Far from being hotly debated, the fragility of our environment in the United States -- as opposed to its diversity -- is hardly discussed. The American public has tolerated the politicization of its vertebrate natural resources ever since the Endangered Species Act of 1973. We're constantly chewing on public announcements such as that from the previous President Bush, portraying Mr. and Mrs. America as out of work and drowning in spotted owls. We may be the first country to create national parks, but our endangered species are a political football and a joke. We're not interested in anything but charismatic mega-fauna, and even when we can sustain a few minutes' interest, stewardship is widely considered to belong to movie stars with ranches in Wyoming. We can't even get an anti-horse-slaughter bill passed in Congress even though it enjoys wholehearted support from the majority of the population. And leaving conservation issues to otherwise-engaged celebrities has weakened our focus and left us with a maddeningly vague spattering of causes to consider.

Technological advances in video have enabled a closer look at dangerous wildlife than we have ever had before, but it's old-fashioned filmmaking that brings the message home, most recently and vividly in Werner Herzog's portrayal of Timothy Treadwell's death in "Grizzly Man." Plenty of enmity gets rained down on people whose attraction to dangerous animals leads to a mauling or death. More than one Alaska Parks Department employee called Treadwell an idiot and let it go at that. But the Grizzly Man himself was another story entirely. He longed to be subsumed by his beloved bears -- though perhaps not as literally as he was -- and he deliberately tempted fate. Irwin was also unlike the Las Vegas tiger tamers Siegfried and Roy. Roy Horn was mauled and nearly killed by a white tiger he had anthropomorphized. Irwin was perfectly happy to let his love scenes with crocs remain unrequited. He had no illusions about the animals he adored, and he was killed not by the object(s) of his affection, but by a one-in-a-million encounter with a normally passive animal.

The Crocodile Hunter's playground, half a world away, is a fantasy to most of us. Debate on whether he pushed his luck too far seems weighted on the "shit happens" side. The public seems especially confused about who was endangered by Irwin's occasionally dangerous behavior. "Don't try this at home, folks," Irwin might have said -- but invariably, people do. For every Irwin, there are hundreds of animal-world risk-takers, from professional snake-show handlers in Oklahoma and Texas to inebriated campers who fiddle with timber rattlers. Here in the Adirondacks, our manifestly intelligent wildlife expert has been snake-bit several times and will admit to nothing more than "it hurts." Radio host Ward Stone's job is almost impossible: to persuade the public not to chop up every endangered timber rattler that slithers across their lawns (and sometimes into their kitchens). Nobody wants to believe it matters. He's not in anybody's face enough, which is probably fine with him. A greater-than-usual interest in pit vipers, rabid raccoons and the like doesn't normally go with a TV star's personality.

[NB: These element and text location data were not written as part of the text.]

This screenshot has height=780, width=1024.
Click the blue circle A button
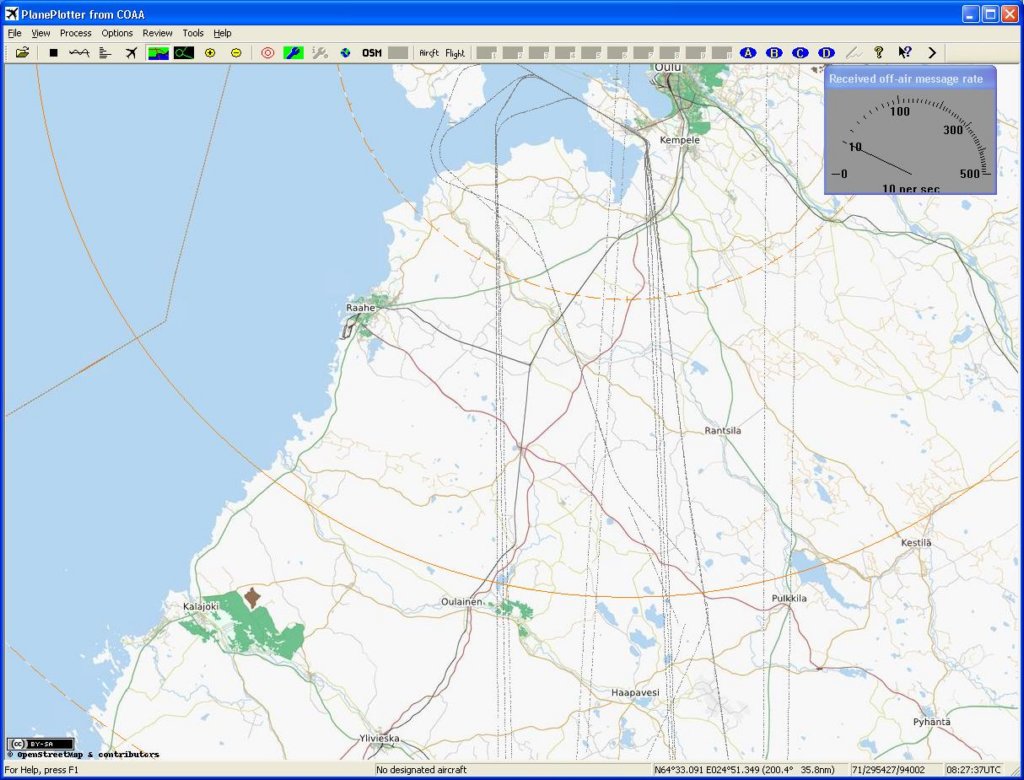(x=748, y=53)
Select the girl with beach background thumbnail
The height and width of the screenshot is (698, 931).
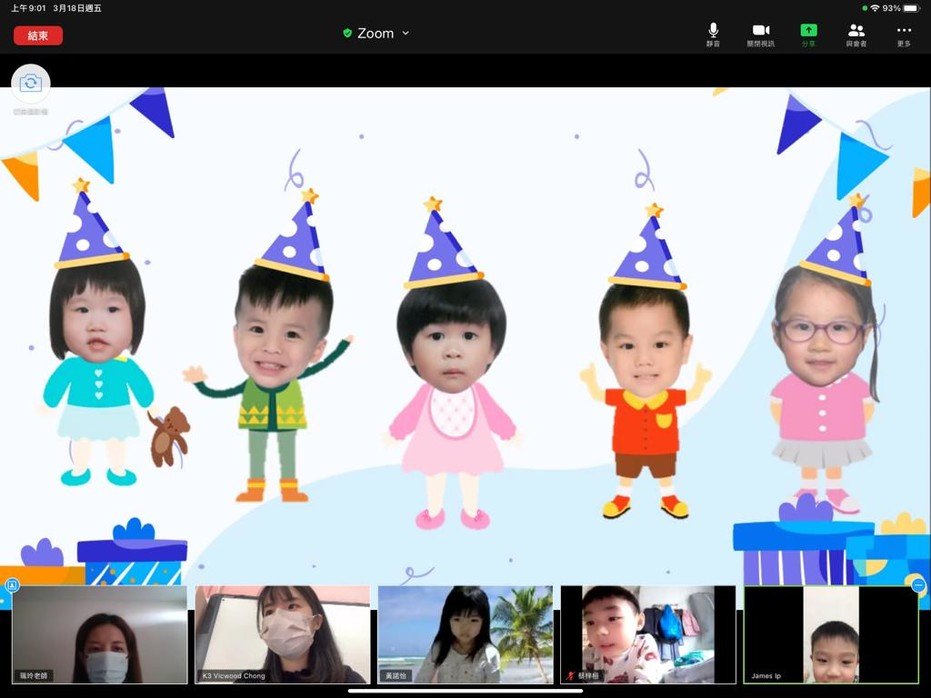(x=465, y=634)
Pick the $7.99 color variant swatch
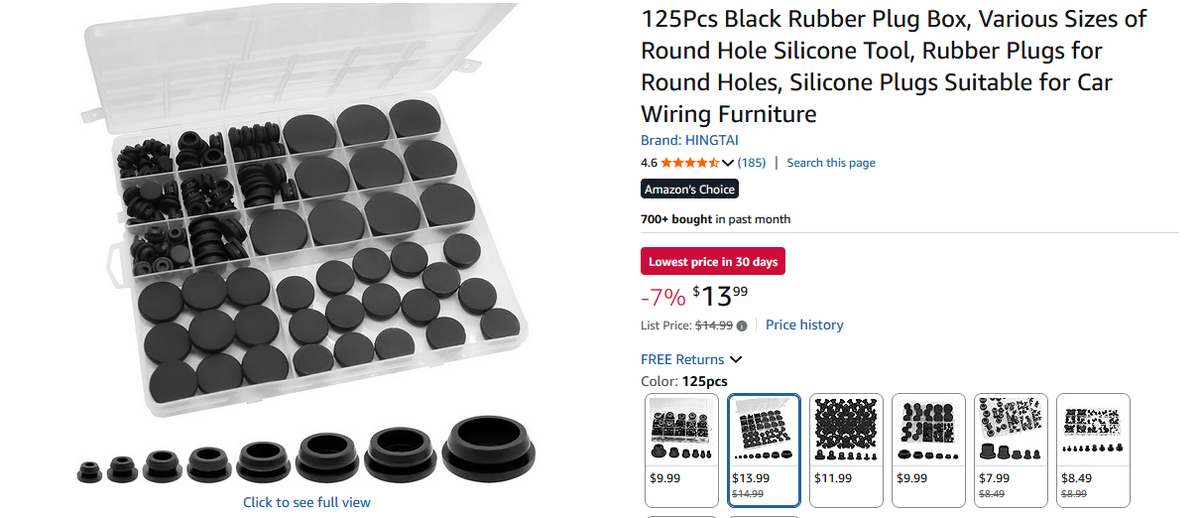Screen dimensions: 1200x518 coord(1011,450)
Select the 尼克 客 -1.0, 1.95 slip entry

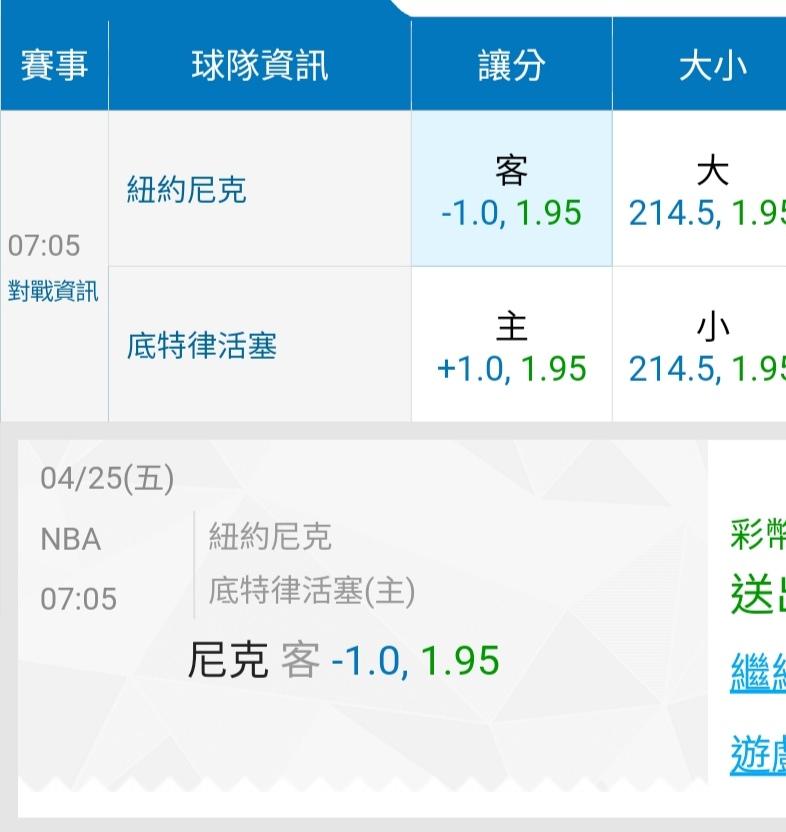point(343,660)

Irwin found the mother lode of persuasion, and it was in his own personality. We need somebody with his charisma. Attenborough's intellectual brilliance doesn't play here, where we can't defend a habitat required by anything less cuddly than a Playboy Bunny. Crocodile kissers? Bring 'em on! Our reality isn't ugly enough.


By Sally Eckhoff

Sally Eckhoff lives in upstate New York. She is a regular contributor to Salon.